Госпожа Туктукберг оскорбилась:
– Неплохие? Да кошки аппетитнее серут! Неплохие. Никогда,
девонька, не ешь в этой мусорке, только желудок посадишь.
– Но я очень-очень голодная! – захныкала я и пустила слезу.
Юная, худенькая, очаровательная девочка с русым хвостиком, с
рюкзачком за плечами. Эх, где мои шестнадцать лет! Не то чтобы я
завидовала Пасе, но иногда возраст невинности это прям удобно.

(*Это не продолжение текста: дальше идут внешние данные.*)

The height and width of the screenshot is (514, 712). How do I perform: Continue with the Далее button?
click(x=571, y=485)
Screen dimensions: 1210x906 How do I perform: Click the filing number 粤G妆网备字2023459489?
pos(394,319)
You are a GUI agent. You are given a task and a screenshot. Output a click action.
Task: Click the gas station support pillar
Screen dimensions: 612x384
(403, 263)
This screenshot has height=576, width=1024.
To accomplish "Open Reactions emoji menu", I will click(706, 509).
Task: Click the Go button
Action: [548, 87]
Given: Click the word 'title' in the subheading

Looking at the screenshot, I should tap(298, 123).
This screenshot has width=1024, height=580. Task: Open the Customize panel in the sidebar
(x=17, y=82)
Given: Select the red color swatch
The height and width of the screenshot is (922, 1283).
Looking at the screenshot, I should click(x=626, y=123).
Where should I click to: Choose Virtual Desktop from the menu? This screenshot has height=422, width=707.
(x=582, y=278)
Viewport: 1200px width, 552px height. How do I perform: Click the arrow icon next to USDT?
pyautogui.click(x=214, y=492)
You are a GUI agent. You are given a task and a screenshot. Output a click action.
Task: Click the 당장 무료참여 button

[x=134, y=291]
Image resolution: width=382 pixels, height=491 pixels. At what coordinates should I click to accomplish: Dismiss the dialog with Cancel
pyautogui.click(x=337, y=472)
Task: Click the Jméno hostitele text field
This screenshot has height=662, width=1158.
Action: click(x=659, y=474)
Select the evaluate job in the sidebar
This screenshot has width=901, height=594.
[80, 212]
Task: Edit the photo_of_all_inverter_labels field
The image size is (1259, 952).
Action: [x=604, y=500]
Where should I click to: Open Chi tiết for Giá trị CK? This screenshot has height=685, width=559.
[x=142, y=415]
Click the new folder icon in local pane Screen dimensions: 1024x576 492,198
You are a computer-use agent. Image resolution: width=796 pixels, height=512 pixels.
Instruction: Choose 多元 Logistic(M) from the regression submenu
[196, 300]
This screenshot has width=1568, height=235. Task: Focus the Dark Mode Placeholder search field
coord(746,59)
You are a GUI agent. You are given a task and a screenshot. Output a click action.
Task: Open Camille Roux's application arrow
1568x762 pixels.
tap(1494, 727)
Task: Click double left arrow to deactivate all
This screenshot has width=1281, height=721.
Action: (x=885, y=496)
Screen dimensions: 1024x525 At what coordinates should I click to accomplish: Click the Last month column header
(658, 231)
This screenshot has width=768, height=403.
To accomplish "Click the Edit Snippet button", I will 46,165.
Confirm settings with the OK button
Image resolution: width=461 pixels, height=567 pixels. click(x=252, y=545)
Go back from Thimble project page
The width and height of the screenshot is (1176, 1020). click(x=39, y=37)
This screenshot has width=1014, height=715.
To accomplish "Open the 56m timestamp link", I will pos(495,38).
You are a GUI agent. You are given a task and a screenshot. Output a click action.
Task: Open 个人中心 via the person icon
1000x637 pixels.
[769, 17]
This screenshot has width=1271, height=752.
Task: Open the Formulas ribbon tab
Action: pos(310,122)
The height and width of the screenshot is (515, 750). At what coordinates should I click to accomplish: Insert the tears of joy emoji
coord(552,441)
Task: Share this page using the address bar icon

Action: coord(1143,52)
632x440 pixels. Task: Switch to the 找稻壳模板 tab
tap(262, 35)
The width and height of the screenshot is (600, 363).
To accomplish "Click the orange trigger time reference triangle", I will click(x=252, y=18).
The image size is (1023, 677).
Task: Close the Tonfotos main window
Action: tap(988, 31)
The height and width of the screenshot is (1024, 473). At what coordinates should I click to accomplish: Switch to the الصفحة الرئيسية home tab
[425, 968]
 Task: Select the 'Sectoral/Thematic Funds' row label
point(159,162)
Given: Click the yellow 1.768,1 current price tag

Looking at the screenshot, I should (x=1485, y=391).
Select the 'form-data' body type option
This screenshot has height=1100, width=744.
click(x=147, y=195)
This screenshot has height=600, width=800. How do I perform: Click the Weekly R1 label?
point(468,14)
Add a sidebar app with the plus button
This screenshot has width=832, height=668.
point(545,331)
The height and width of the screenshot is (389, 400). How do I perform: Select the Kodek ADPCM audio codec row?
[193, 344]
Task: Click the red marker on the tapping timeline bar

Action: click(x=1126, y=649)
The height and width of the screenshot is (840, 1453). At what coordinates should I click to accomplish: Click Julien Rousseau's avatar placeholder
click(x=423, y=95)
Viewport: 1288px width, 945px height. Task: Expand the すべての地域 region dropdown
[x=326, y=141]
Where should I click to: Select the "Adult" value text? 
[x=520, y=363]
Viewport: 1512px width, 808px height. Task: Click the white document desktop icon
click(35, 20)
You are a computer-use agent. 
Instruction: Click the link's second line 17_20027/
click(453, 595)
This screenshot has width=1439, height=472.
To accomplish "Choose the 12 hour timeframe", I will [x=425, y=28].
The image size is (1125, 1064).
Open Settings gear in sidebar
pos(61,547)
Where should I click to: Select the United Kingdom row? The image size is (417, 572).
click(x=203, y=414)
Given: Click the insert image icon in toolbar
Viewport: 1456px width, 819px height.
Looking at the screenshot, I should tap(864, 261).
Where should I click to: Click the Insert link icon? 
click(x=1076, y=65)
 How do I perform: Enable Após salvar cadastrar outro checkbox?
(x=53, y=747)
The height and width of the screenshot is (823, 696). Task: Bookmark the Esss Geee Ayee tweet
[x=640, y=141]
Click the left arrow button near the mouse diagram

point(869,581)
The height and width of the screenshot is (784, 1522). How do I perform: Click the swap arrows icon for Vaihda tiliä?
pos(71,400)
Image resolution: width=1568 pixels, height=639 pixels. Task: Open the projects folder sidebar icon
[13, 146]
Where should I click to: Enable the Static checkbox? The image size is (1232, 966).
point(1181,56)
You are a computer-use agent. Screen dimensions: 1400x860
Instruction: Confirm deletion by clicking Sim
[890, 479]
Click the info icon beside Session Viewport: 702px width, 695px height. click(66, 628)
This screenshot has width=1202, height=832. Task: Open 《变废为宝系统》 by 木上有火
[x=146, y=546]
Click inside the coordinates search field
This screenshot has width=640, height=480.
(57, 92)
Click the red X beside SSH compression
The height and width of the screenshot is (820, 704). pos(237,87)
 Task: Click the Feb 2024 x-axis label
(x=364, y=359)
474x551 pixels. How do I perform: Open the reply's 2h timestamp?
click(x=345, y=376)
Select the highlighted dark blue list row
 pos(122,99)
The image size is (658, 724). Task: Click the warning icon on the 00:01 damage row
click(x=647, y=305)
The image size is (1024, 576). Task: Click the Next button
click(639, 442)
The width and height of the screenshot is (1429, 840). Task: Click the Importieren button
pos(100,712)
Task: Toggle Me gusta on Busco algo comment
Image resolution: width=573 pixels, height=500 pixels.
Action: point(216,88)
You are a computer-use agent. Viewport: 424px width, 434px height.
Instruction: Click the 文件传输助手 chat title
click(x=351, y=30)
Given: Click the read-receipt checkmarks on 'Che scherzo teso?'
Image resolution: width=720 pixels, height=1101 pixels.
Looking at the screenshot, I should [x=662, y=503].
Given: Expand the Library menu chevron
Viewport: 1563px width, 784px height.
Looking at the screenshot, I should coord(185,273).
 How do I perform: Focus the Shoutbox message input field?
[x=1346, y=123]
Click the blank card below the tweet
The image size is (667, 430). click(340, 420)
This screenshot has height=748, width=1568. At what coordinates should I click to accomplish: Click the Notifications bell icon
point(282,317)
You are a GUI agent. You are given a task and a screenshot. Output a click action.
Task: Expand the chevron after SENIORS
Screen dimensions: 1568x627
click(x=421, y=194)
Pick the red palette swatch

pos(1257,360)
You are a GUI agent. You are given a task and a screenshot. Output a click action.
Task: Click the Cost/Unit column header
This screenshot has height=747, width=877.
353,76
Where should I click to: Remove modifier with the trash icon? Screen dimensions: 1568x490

Впрочем, в её возрасте невинной я не была. Мне кажется, даже в
подгузниках, я уже была прожжённым циником и хитромордой ж…
жирафой.
И Туктукберг дрогнула. Скала её обороны дала трещину, песок
недоверия посыпался.
– Бедная девочка! Пойдём ко мне, я покажу тебе, что такое
настоящие пирожки.
Отлично! Я радостно закивала и взяла старушку за руку. Э-э-э…
не, подождите. Мне ж не восемь, а шестнадцать! Но женщина ничего не
заподозрила, крепко словно ребёнку стиснула пальчики и потащила
меня прочь.
Она любит детей. Это факт. Первый из тех, что мне надлежит
установить. Но при этом совершенно не разбирается в них. Это второй
факт, из которого следует, что своих детей у мадам Туктукберг
никогда не было. Может, она их любит в гастрономическом смысле?
Ведьма? Ну что же, этот момент мы сейчас и должны прояснить.
Мы вышли из покосившихся ворот кладбища, похожих на сошедшие с
ума чугунные лианы, которые стремились переплестись максимально
причудливым образом и крепились проржавелыми петлями к кирпичным
столбикам, и двинулись по узкой тропинке, опоясывающей холм с
замком. Вышли на берег местной речки, заросший рогозом. Среди
кувшиночных джунглей громко мурлыкали лягушки.
– Давайте я просто за вами пойду? Не держась за руку? –
миролюбиво предложила я, споткнувшись в очередной раз.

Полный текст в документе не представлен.